Sex-specific expression of circadian rhythms enables allochronic speciation
Data files
Abstract
Noctuid moths provide prime examples of species in various stages of allochronic speciation, where reproductive barriers are mediated by genetic divergence in daily or seasonal timing. Theory indicates that allochronic divergence might be one of the most plausible mechanisms of adaptive speciation, especially when timing is subject to divergent ecological selection. Here we show that the validity of this theoretical expectation is entirely contingent on species characteristics of the mating system. Our analysis focuses on the moth Spodoptera frugiperda (Lepidoptera, Noctuidae), which occurs as two strains that differ in circadian reproductive activity. Unlike in generic models of assortative mating, where chronotypes diverge under mild assumptions, individual-based evolutionary simulations of the mating system and life cycle of S. frugiperda fail to recover allochronic diversification, even under conditions highly conducive to speciation.
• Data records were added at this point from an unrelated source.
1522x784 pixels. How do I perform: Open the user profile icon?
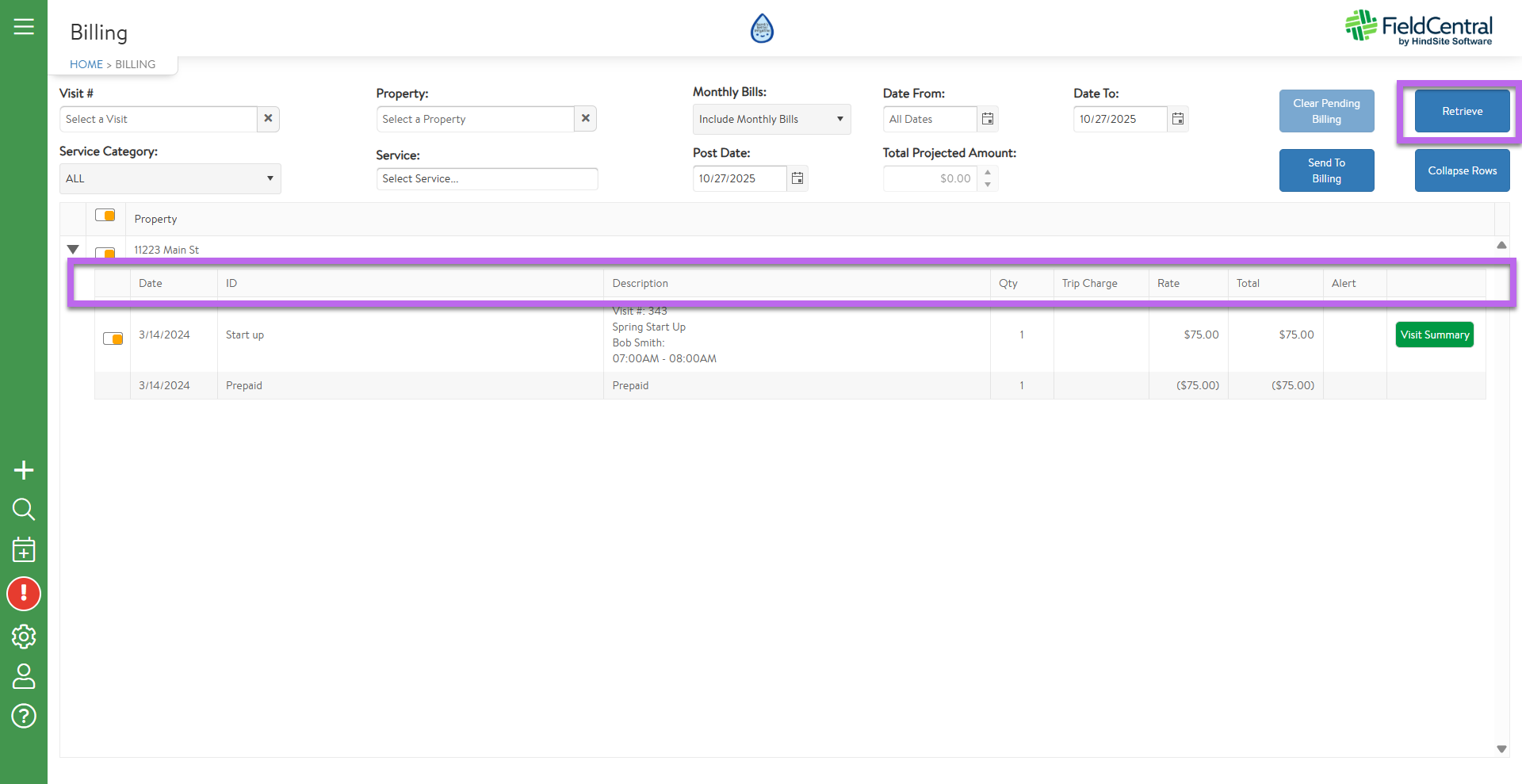(24, 676)
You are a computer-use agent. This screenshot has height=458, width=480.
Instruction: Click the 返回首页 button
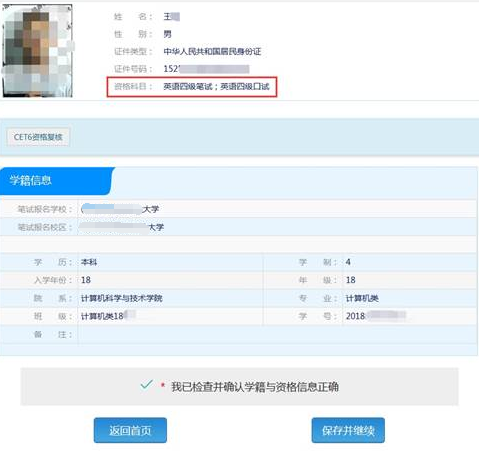(130, 430)
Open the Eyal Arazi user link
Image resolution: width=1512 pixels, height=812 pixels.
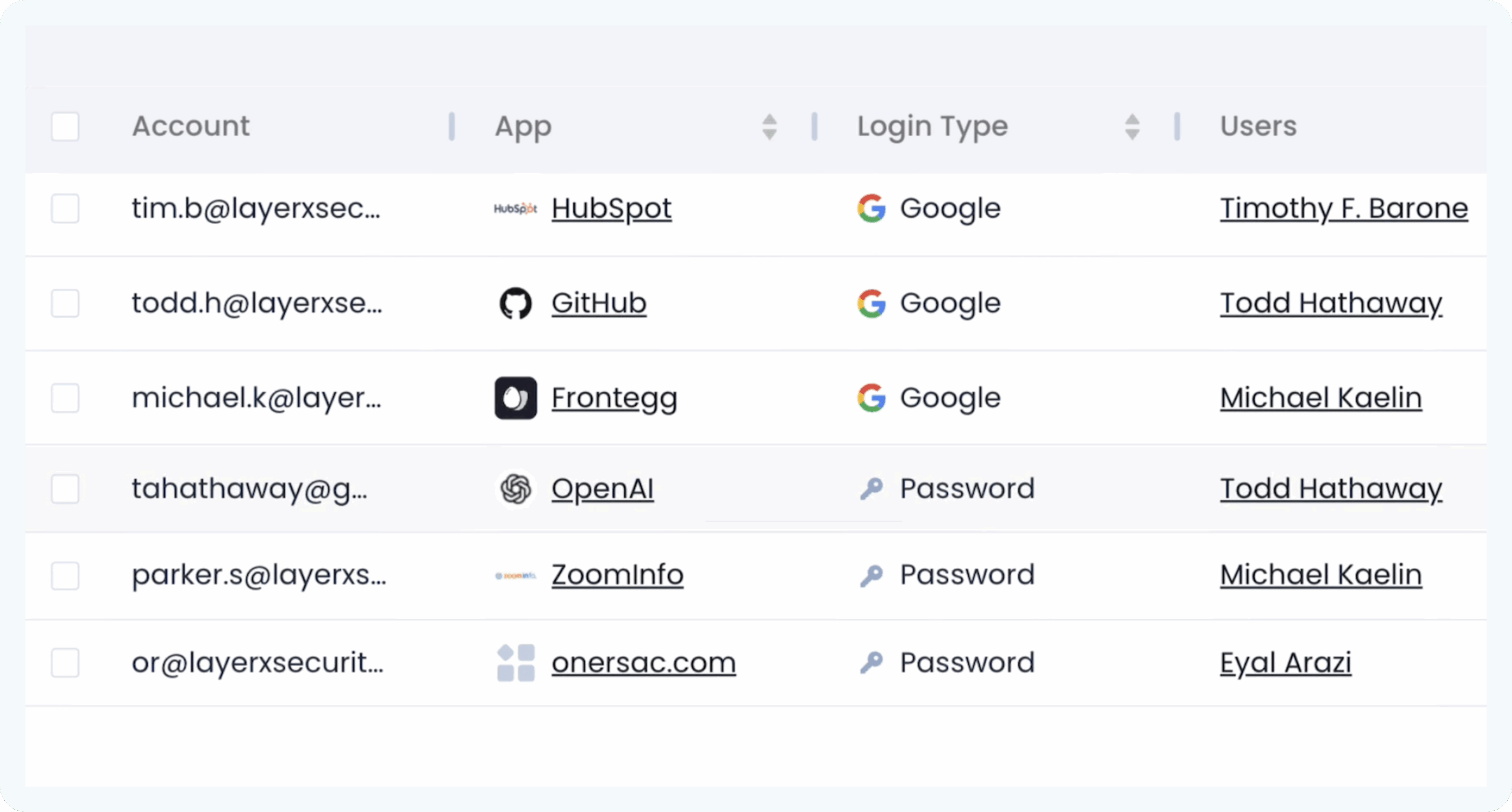1285,662
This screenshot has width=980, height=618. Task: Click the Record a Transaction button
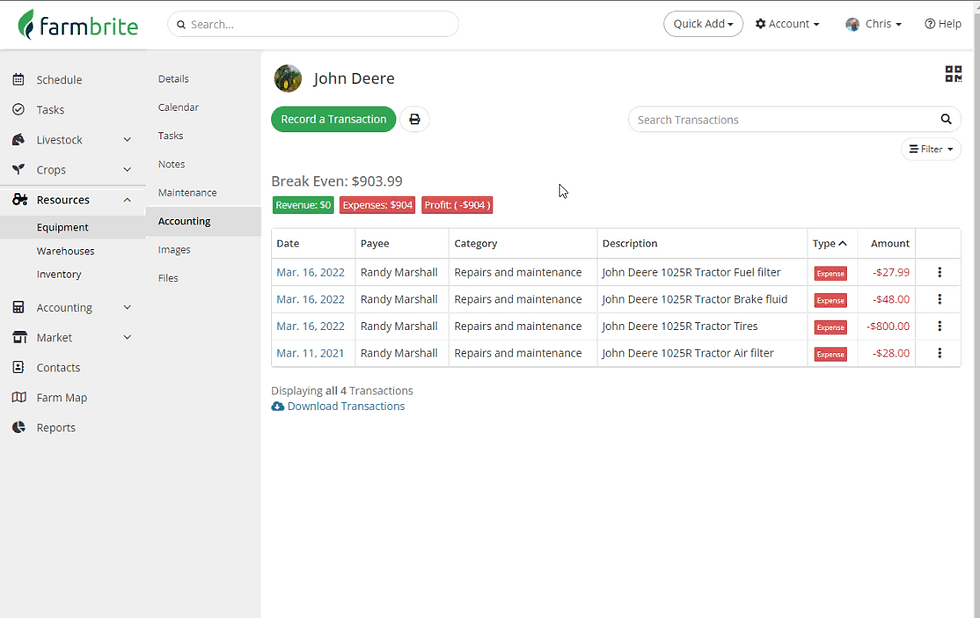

Instead, we observe that both chronotypes advance their activity schedule towards the early night, resulting in a rapid loss of allochronic variation. This outcome is caused by the fact that mating in S. frugiperda takes considerable time and potential mates are encountered sequentially, so that early males enjoy a systematic advantage. The undermining effect of male mate competition can be overcome when circadian genes evolve sex-specific expression, enabling early and late chronotypes to be maintained, or even to diversify in sympatry. These results give new significance to sex differences in biological rhythms, and suggest that species characteristics of the mating system and genetic architecture are key to understanding the scope for allochronic speciation across diverse species exhibiting variation in timing.
README: Sex-specific expression of circadian rhythms enables allochronic speciation
https://doi.org/10.5061/dryad.pvmcvdnvj
Description of the data and file structure
This archive contains annotated C++ code for the individual-based evolutionary simulation model analysed in:
G. Sander van Doorn, Jens Schepers, Roelof A. Hut & Astrid T. Groot\
Sex-specific expression of circadian rhythms enables allochronic speciation\
(accepted for publication in Evolution Letters)
Files and variables
File: model.cpp
Description: C++ source file, programme entry point and high-level model implementation
Files: moth.h, random.h, utils.h
Description: C++ header files, containing class definitions and prototypes for pseudorandom-number and utility routines
Files: moth.cpp, random.cpp, utils.cpp
Description: C++ sources files, containing class and function implementations
Code/software
Code was compiled and run on MacOS using XCode 13.4.1; on Windows using Visual Studio Code 1.92.2.; and on a Unix system (Habrok High-Performance Computing Cluster) using GCC 11.3.0.
Access information
Other publicly accessible locations of the data:
- N/A
Data was derived from the following sources:
- Software was written by the 1st author
Methods
This archive contains annotated C++ code for the individual-based evolutionary simulation model analysed in the paper. Code was compiled and run on MacOS, Windows and Linux operating systems, using, respectively, XCode 13.4.1., Visual Studio Code 1.92.2. and GCC 11.3.0.